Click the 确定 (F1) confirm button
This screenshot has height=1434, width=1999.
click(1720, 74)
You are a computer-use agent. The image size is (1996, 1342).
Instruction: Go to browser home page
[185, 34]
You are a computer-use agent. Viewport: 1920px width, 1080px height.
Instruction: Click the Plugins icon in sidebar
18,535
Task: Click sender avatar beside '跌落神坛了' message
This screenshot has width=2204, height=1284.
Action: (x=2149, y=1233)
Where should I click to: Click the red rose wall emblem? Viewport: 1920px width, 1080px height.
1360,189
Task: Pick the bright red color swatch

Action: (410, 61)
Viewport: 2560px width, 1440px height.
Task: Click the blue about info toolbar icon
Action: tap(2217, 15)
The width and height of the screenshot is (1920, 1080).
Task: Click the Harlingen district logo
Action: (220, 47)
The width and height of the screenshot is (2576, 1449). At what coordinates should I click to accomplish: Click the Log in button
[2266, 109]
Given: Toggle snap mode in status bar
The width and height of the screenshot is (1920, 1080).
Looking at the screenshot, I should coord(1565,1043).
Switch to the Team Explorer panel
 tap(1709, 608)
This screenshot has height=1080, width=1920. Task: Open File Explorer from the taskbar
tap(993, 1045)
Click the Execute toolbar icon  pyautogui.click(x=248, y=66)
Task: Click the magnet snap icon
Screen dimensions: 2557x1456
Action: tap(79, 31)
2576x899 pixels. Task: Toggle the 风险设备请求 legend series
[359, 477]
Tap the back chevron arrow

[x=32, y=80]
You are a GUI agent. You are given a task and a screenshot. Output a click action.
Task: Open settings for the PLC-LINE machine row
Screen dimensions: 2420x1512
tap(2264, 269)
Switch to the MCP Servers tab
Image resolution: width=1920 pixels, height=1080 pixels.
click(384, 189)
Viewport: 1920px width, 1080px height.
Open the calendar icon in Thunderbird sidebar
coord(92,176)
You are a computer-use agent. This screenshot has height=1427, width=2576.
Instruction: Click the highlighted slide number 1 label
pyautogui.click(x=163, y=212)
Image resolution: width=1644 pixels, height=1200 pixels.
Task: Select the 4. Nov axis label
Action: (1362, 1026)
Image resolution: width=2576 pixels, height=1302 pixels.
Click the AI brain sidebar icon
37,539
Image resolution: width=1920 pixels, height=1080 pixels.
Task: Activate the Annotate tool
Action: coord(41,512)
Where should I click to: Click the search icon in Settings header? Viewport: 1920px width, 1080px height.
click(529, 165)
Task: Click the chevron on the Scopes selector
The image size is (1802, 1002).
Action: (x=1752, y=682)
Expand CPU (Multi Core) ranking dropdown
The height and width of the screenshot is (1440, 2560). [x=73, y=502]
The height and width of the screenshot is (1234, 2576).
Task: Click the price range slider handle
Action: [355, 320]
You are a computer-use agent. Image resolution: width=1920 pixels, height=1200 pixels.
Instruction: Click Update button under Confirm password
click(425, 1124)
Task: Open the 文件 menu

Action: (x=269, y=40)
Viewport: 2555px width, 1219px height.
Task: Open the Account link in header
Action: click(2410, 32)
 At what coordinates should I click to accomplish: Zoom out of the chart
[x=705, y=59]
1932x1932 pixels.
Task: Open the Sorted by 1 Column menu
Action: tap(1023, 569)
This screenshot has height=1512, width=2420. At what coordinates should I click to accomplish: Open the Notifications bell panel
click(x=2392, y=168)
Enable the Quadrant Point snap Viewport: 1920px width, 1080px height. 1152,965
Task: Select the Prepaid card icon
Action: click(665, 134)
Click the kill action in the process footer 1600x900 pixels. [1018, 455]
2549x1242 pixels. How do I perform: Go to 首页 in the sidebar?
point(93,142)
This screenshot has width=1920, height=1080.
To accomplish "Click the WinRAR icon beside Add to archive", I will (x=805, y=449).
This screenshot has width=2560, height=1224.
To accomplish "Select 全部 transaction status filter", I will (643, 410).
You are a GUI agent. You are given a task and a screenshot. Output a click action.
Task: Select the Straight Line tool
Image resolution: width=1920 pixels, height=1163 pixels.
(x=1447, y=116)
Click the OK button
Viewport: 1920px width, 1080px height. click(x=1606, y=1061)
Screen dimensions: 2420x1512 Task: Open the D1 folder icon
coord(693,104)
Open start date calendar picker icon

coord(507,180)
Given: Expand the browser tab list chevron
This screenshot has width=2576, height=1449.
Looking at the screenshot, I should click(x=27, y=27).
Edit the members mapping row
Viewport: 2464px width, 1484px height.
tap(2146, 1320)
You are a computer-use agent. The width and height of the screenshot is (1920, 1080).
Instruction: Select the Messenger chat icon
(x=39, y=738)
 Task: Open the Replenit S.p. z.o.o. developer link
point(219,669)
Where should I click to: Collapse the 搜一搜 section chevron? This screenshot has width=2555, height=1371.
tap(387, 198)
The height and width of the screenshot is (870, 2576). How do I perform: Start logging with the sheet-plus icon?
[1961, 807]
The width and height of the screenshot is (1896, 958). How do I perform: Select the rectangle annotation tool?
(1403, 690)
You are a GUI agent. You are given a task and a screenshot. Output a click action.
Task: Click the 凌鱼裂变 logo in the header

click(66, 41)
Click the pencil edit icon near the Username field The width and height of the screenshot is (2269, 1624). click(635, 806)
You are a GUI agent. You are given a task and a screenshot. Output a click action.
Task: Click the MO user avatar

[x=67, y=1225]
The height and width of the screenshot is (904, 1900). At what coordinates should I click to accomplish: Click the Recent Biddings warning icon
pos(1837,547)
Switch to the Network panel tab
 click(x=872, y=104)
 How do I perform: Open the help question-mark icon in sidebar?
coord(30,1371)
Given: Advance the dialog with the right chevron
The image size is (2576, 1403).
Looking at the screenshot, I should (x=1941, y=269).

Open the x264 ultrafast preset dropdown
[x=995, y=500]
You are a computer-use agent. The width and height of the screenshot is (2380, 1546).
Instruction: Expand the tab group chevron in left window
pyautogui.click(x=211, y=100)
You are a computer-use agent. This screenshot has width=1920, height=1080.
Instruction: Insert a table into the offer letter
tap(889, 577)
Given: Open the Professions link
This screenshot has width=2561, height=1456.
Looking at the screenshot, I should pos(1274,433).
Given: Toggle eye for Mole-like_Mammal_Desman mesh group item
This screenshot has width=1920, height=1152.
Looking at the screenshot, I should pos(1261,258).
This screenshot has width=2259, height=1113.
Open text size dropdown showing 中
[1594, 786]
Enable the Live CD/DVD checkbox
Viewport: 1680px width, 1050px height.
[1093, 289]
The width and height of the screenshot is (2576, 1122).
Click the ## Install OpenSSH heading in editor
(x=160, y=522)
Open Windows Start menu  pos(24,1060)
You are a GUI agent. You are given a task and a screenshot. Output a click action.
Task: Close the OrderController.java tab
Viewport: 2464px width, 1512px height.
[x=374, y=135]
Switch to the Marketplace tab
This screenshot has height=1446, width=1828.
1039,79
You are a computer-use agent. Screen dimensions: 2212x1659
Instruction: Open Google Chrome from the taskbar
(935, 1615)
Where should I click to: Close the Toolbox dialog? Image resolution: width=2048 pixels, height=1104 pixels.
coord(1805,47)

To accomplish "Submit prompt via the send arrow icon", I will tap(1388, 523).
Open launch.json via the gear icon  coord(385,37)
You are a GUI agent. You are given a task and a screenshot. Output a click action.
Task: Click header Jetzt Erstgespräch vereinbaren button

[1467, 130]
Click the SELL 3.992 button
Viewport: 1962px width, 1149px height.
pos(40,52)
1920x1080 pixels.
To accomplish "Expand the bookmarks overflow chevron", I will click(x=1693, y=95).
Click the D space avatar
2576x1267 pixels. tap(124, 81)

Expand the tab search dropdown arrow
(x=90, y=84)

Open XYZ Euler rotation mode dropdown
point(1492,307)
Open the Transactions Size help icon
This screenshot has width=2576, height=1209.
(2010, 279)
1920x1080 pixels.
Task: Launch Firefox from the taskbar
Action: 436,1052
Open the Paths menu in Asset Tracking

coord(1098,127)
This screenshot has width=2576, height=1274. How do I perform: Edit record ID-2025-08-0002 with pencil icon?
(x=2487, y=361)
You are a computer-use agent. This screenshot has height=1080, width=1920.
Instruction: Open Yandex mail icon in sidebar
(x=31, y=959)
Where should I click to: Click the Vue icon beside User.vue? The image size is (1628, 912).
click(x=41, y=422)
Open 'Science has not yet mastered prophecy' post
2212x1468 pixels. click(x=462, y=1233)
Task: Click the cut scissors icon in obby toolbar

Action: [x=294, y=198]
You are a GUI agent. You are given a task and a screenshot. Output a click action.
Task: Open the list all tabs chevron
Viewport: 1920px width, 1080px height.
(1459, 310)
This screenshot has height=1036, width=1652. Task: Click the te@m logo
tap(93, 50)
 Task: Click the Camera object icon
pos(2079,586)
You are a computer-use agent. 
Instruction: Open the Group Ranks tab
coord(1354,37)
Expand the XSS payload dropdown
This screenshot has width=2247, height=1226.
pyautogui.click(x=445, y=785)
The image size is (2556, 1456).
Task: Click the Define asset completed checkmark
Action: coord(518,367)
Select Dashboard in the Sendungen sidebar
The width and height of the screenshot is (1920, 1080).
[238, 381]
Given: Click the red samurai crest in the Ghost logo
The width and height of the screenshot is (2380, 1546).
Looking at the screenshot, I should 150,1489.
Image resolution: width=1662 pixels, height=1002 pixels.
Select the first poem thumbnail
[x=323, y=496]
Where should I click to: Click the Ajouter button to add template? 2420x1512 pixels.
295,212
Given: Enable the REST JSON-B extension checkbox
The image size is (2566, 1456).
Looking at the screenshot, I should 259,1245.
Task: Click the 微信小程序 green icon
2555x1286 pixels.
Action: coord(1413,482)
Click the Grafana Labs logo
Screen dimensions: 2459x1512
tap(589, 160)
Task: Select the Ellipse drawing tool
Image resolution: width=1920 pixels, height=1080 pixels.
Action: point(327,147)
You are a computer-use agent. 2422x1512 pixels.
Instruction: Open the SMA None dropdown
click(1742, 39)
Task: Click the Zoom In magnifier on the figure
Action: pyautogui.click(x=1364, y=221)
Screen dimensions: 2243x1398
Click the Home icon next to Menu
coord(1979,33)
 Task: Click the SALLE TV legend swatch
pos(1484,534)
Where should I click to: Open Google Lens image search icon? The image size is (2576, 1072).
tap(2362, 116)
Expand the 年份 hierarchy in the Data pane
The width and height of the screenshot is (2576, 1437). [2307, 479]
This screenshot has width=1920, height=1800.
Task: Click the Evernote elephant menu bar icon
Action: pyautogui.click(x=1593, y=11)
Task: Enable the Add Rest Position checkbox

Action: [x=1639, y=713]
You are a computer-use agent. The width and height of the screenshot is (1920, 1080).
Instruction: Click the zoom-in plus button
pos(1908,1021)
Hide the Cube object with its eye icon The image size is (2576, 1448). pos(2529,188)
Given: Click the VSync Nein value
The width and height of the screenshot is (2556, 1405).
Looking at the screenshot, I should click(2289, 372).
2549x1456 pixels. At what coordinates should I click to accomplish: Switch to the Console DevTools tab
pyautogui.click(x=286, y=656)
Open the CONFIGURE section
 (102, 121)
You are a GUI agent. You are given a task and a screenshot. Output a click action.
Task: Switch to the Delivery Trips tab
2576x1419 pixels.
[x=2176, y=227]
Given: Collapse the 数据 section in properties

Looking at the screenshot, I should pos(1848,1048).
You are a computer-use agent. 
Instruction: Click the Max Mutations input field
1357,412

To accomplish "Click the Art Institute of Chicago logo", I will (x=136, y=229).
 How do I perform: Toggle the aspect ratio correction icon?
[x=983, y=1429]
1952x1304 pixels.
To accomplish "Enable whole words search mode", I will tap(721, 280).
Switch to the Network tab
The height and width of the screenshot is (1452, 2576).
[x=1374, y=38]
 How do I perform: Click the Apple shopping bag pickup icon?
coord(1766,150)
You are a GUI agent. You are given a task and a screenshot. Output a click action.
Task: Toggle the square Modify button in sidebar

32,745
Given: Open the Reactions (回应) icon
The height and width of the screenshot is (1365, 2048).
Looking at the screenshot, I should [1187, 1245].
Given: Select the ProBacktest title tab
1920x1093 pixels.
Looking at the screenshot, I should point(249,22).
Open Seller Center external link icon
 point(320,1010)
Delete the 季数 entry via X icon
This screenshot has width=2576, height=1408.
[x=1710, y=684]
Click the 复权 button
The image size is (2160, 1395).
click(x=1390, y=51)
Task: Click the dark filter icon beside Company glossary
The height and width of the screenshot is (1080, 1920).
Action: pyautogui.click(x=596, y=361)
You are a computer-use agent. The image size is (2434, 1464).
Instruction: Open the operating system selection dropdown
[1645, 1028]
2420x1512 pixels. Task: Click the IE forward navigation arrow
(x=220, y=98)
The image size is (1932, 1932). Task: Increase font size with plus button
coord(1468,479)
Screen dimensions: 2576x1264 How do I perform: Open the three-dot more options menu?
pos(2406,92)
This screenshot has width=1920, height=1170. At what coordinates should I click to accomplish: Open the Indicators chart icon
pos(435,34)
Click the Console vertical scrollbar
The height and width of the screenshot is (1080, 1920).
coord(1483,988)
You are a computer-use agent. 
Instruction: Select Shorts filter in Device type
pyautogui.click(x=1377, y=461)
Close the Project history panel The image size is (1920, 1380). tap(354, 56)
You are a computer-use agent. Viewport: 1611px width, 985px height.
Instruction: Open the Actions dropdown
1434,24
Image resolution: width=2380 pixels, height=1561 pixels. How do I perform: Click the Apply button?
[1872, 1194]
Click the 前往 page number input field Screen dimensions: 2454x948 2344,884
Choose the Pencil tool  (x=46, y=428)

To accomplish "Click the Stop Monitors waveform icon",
● ● ●
What the task asks:
Every line containing the word "will" should be copied from the material.

Answer to the exercise:
To accomplish "Click the WinRAR icon beside Add to archive", I will (x=805, y=449).
To accomplish "Select 全部 transaction status filter", I will (643, 410).
To accomplish "Submit prompt via the send arrow icon", I will tap(1388, 523).
To accomplish "Expand the bookmarks overflow chevron", I will click(x=1693, y=95).
To accomplish "Click the Art Institute of Chicago logo", I will (x=136, y=229).
To accomplish "Enable whole words search mode", I will tap(721, 280).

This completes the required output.